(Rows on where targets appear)
■ ■ ■ ■ ■

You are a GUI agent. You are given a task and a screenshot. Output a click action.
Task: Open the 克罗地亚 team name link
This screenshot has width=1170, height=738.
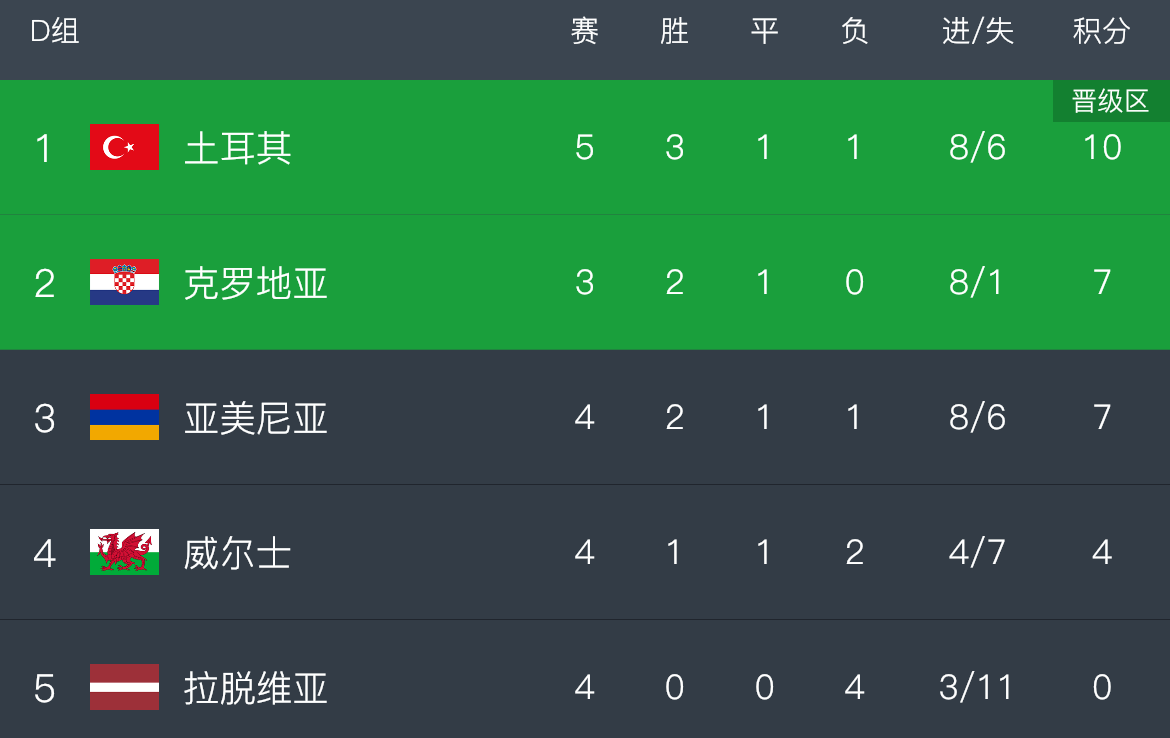[256, 283]
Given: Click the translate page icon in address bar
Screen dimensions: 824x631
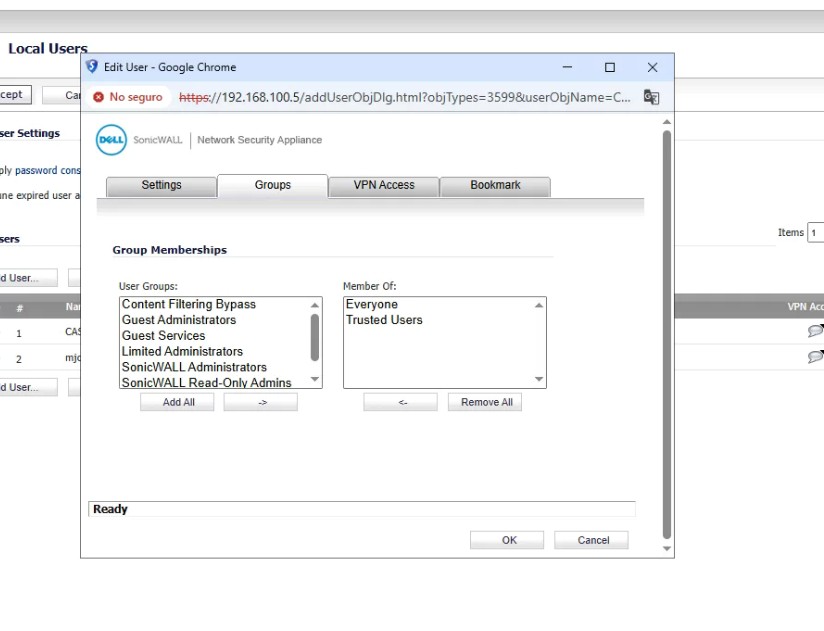Looking at the screenshot, I should click(651, 97).
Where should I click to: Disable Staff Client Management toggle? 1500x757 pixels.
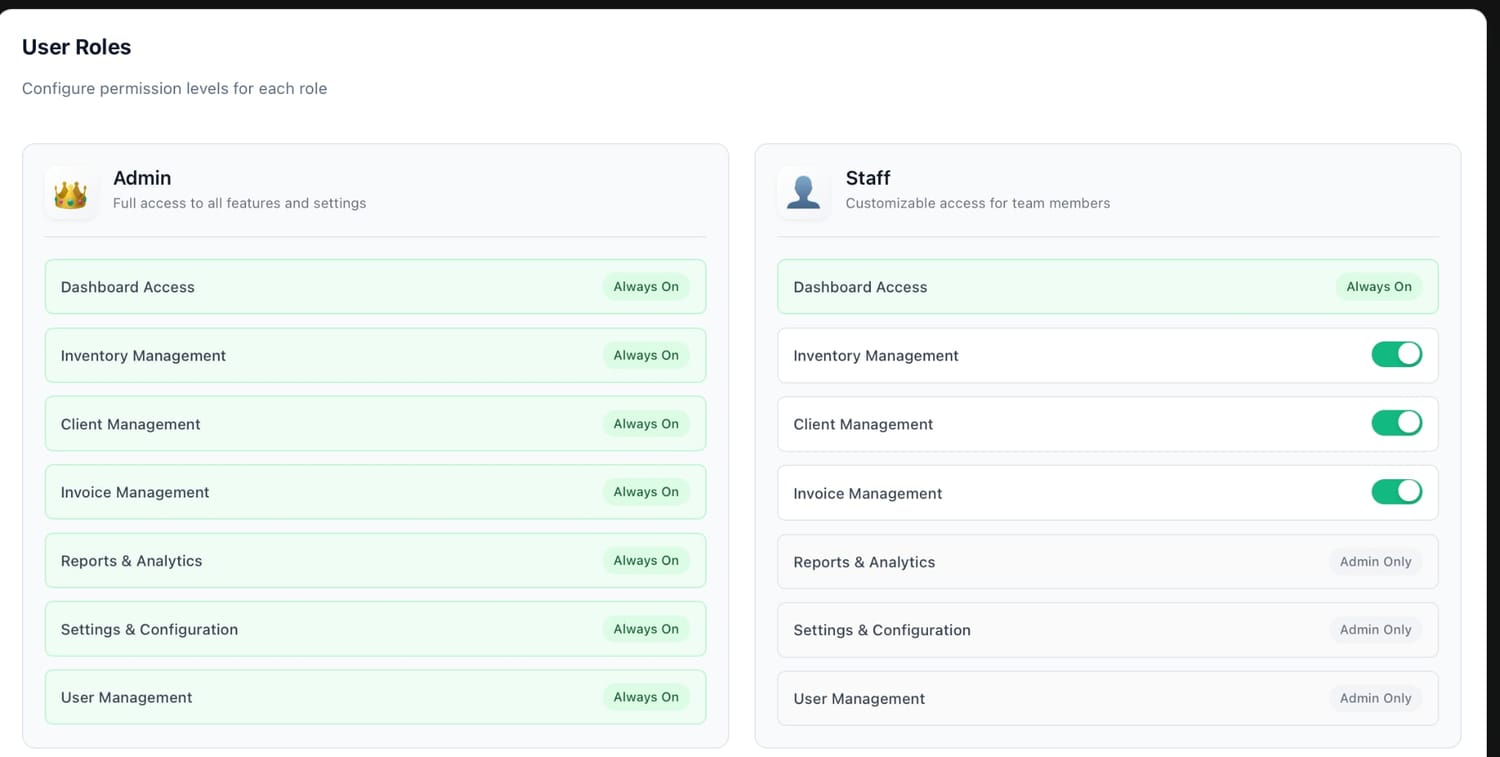tap(1396, 423)
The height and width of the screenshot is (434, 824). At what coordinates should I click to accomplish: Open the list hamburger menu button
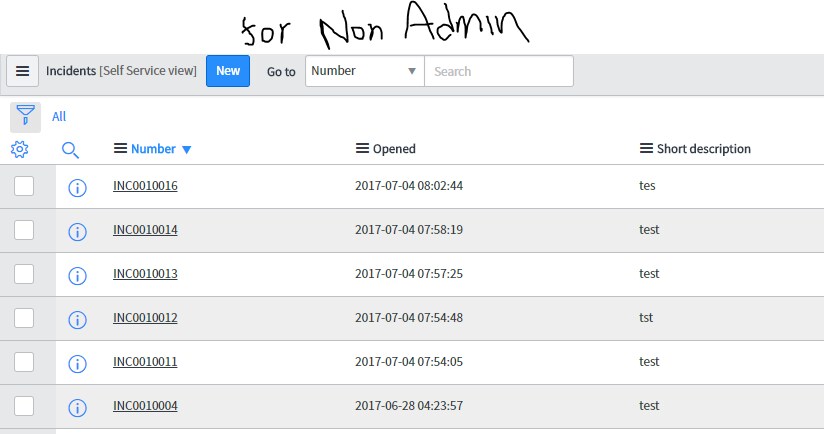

■ ■ ■ ■ ■

Goal:
Rewrite the rows with each "width" changed to "breadth" and all other text kept the same. Leave the pictures out of your answer.

Written response:
You are a GUI agent. You are given a task and a screenshot. Output a click action.
Task: Open the 克罗地亚 team name link
This screenshot has breadth=1170, height=738.
[256, 283]
Given: Click the translate page icon in address bar
Screen dimensions: 824x631
Looking at the screenshot, I should click(651, 97).
Where should I click to: Disable Staff Client Management toggle? 1500x757 pixels.
tap(1396, 423)
The height and breadth of the screenshot is (434, 824). At what coordinates should I click to accomplish: Open the list hamburger menu button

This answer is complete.